Compared with the HCHA cohort, the LCLA cohort was associated with more mean asthma-related medical records (5.6 vs 9.7, respectively; P < 0.0001), more mean asthma treatment days (2.9 vs 3.9, respectively P < 0.0001), more mean OCS prescriptions (0.0 vs 0.4, respectively; P < 0.0001), and fewer mean ICS records (7.7 vs 1.0, respectively; P <0.0001) in the post-index period (Figure 2).
The HCHA cohort was associated with lower total mean asthma charges in the post-index period compared with the LCLA cohort ($2655 vs $3345, respectively, P < 0.0001; Figure 3). Mean pharmaceutical asthma charges were significantly higher for the HCHA cohort compared with the LCLA cohort ($1085 vs $129, respectively, P < 0.0001; Figure 3), as one would expect based on the cohort definitions. The lower overall mean asthma treatment charges in the HCHA cohort were primarily driven by lower resource use (ie, inpatient/outpatient charges) compared with the LCLA cohort (inpatient charge, $19 vs $1248, respectively, P < 0.0001; outpatient charge, $1551 vs $1968, P =0.0001; Figure 3).
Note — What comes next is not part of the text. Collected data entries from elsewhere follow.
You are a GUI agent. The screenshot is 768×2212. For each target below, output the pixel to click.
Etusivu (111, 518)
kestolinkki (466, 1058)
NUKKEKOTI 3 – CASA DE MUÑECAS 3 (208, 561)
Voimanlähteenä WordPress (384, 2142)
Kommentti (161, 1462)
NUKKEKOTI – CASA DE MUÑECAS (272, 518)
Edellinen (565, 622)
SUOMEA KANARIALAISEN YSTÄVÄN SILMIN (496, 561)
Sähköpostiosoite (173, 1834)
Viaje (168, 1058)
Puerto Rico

Among patients who met all inclusion criteria and received an ICS that was prescribed to ≥500 patients in the database (n = 16,521), a total of 450 patients belonged to the HCHA cohort. A significantly higher percentage of patients in this subanalysis who received MF belonged in the HCHA cohort than any other ICS (P < 0.0001; Figure 4). Using an unadjusted chi-square analysis, MF patients were 7.425 times more likely than patients receiving other ICS agents to be in the HCHA cohort (P < 0.0001). Calculation of odds ratios from the logistic regression model revealed that patients receiving MF were 5.081 (95% CI, 4.144–6.230) times more likely than patients receiving other ICS agents to be in the HCHA cohort (P < 0.0001) after adjusting for all other pre-index variables.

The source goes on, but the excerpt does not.